Plongée à 190 °C, cette eau se vaporise instantanément. La surface, elle, se déshydrate et durcit en quelques secondes : il se forme une croûte étanche autour d'un cœur qui produit de la vapeur. Si cette vapeur ne trouve pas d'issue, la pression monte jusqu'à faire éclater le churro, parfois violemment, en projetant de l'huile.
C'est là qu'intervient la douille en étoile. Ses cannelures creusent des sillons profonds sur toute la longueur, ce qui fait deux choses. Elles augmentent la surface d'échange d'environ un tiers, donc la croûte se forme plus vite et plus régulièrement.

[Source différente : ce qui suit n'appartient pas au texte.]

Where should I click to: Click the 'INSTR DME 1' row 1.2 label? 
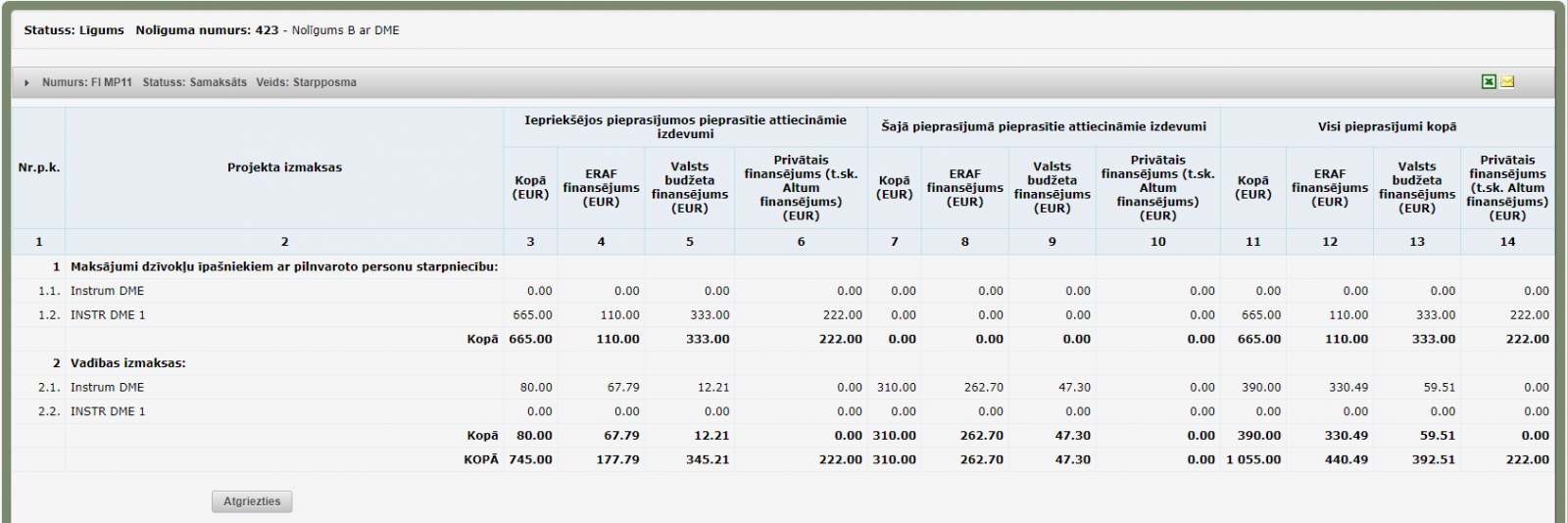click(x=108, y=315)
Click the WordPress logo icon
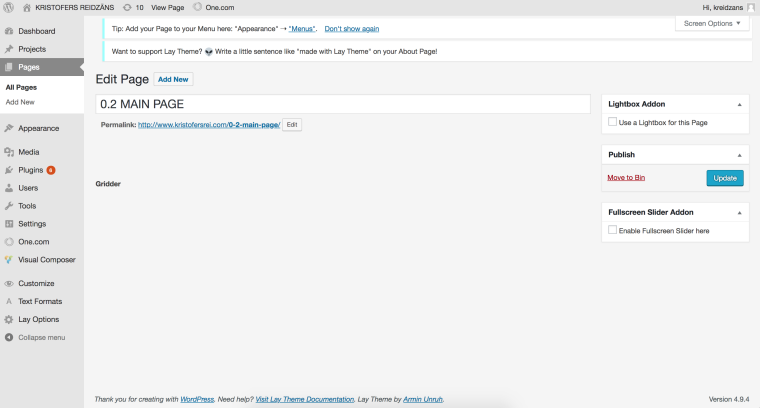 [x=8, y=7]
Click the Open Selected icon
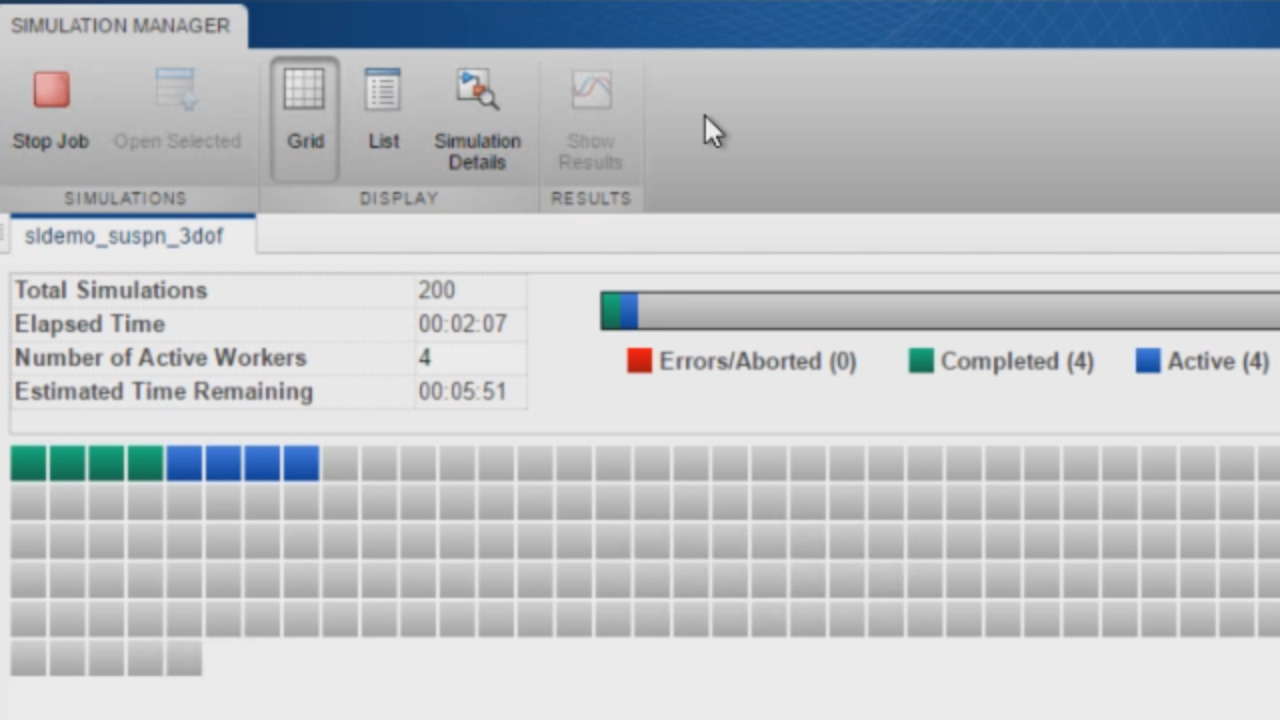Screen dimensions: 1280x720 (176, 91)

Et surtout les creux, plus fins que les crêtes, cuisent plus vite et ouvrent des points de fuite par lesquels la vapeur s'échappe au lieu de s'accumuler.
Une douille lisse donne donc, au mieux, un beignet mou et gras ; au pire, un churro qui explose. Deuxième précaution du même ordre : on ne dépasse jamais 190 °C. Plus chaud, la croûte se ferme avant que la vapeur ait commencé à sortir.